> **PROBLEM TO SOLVE**
From the first line to the last, print the data exactly as it appears.

--- START ---

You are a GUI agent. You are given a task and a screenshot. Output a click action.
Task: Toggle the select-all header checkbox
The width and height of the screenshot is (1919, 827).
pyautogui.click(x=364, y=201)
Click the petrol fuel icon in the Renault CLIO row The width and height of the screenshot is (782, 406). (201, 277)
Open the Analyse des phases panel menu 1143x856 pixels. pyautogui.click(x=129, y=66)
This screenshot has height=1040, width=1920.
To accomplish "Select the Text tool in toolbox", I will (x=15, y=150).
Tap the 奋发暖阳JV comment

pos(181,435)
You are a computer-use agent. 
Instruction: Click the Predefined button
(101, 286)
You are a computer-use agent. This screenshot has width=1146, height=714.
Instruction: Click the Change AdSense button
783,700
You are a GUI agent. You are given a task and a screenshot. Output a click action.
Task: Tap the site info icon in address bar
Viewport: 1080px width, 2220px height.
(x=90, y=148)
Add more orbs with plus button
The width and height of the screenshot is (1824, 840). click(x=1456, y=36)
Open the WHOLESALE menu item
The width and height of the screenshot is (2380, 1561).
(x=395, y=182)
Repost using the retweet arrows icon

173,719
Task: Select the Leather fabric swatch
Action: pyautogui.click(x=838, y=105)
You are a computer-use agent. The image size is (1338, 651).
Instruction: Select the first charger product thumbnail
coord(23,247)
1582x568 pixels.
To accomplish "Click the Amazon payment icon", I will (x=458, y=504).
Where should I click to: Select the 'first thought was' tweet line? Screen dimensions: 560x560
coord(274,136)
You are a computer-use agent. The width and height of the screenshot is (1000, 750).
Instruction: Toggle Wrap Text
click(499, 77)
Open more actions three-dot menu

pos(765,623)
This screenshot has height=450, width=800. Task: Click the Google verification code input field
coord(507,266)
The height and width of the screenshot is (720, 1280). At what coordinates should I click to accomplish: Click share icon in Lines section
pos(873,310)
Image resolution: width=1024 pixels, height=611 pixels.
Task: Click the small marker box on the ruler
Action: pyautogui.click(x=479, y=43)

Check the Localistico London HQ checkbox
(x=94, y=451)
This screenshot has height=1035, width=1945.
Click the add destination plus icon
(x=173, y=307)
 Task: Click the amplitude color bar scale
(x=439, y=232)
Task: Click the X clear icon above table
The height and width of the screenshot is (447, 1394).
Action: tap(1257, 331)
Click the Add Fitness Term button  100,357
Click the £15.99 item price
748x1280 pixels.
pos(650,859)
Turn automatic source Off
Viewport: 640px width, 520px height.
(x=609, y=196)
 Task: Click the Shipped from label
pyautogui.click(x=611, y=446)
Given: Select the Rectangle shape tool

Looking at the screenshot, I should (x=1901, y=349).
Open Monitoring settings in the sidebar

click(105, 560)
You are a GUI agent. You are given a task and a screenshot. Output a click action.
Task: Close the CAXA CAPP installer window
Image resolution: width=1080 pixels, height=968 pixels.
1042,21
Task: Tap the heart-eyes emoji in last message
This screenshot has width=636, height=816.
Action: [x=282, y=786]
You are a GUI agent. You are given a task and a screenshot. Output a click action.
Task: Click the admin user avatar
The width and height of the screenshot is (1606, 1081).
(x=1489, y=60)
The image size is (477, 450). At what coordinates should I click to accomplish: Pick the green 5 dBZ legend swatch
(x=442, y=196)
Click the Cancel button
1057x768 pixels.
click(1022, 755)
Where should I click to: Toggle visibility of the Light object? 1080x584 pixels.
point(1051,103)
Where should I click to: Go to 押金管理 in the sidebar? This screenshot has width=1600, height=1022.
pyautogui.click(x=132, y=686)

--- END ---

> **FINAL ANSWER**
You are a GUI agent. You are given a task and a screenshot. Output a click action.
Task: Toggle the select-all header checkbox
The width and height of the screenshot is (1919, 827).
pyautogui.click(x=364, y=201)
Click the petrol fuel icon in the Renault CLIO row The width and height of the screenshot is (782, 406). (201, 277)
Open the Analyse des phases panel menu 1143x856 pixels. pyautogui.click(x=129, y=66)
This screenshot has height=1040, width=1920.
To accomplish "Select the Text tool in toolbox", I will (x=15, y=150).
Tap the 奋发暖阳JV comment

pos(181,435)
You are a computer-use agent. 
Instruction: Click the Predefined button
(101, 286)
You are a computer-use agent. This screenshot has width=1146, height=714.
Instruction: Click the Change AdSense button
783,700
You are a GUI agent. You are given a task and a screenshot. Output a click action.
Task: Tap the site info icon in address bar
Viewport: 1080px width, 2220px height.
(x=90, y=148)
Add more orbs with plus button
The width and height of the screenshot is (1824, 840). click(x=1456, y=36)
Open the WHOLESALE menu item
The width and height of the screenshot is (2380, 1561).
(x=395, y=182)
Repost using the retweet arrows icon

173,719
Task: Select the Leather fabric swatch
Action: pyautogui.click(x=838, y=105)
You are a computer-use agent. The image size is (1338, 651).
Instruction: Select the first charger product thumbnail
coord(23,247)
1582x568 pixels.
To accomplish "Click the Amazon payment icon", I will (x=458, y=504).
Where should I click to: Select the 'first thought was' tweet line? Screen dimensions: 560x560
coord(274,136)
You are a computer-use agent. The width and height of the screenshot is (1000, 750).
Instruction: Toggle Wrap Text
click(499, 77)
Open more actions three-dot menu

pos(765,623)
This screenshot has height=450, width=800. Task: Click the Google verification code input field
coord(507,266)
The height and width of the screenshot is (720, 1280). At what coordinates should I click to accomplish: Click share icon in Lines section
pos(873,310)
Image resolution: width=1024 pixels, height=611 pixels.
Task: Click the small marker box on the ruler
Action: pyautogui.click(x=479, y=43)

Check the Localistico London HQ checkbox
(x=94, y=451)
This screenshot has height=1035, width=1945.
Click the add destination plus icon
(x=173, y=307)
 Task: Click the amplitude color bar scale
(x=439, y=232)
Task: Click the X clear icon above table
The height and width of the screenshot is (447, 1394).
Action: tap(1257, 331)
Click the Add Fitness Term button  100,357
Click the £15.99 item price
748x1280 pixels.
pos(650,859)
Turn automatic source Off
Viewport: 640px width, 520px height.
(x=609, y=196)
 Task: Click the Shipped from label
pyautogui.click(x=611, y=446)
Given: Select the Rectangle shape tool

Looking at the screenshot, I should (x=1901, y=349).
Open Monitoring settings in the sidebar

click(105, 560)
You are a GUI agent. You are given a task and a screenshot. Output a click action.
Task: Close the CAXA CAPP installer window
Image resolution: width=1080 pixels, height=968 pixels.
1042,21
Task: Tap the heart-eyes emoji in last message
This screenshot has width=636, height=816.
Action: [x=282, y=786]
You are a GUI agent. You are given a task and a screenshot. Output a click action.
Task: Click the admin user avatar
The width and height of the screenshot is (1606, 1081).
(x=1489, y=60)
The image size is (477, 450). At what coordinates should I click to accomplish: Pick the green 5 dBZ legend swatch
(x=442, y=196)
Click the Cancel button
1057x768 pixels.
click(1022, 755)
Where should I click to: Toggle visibility of the Light object? 1080x584 pixels.
point(1051,103)
Where should I click to: Go to 押金管理 in the sidebar? This screenshot has width=1600, height=1022.
pyautogui.click(x=132, y=686)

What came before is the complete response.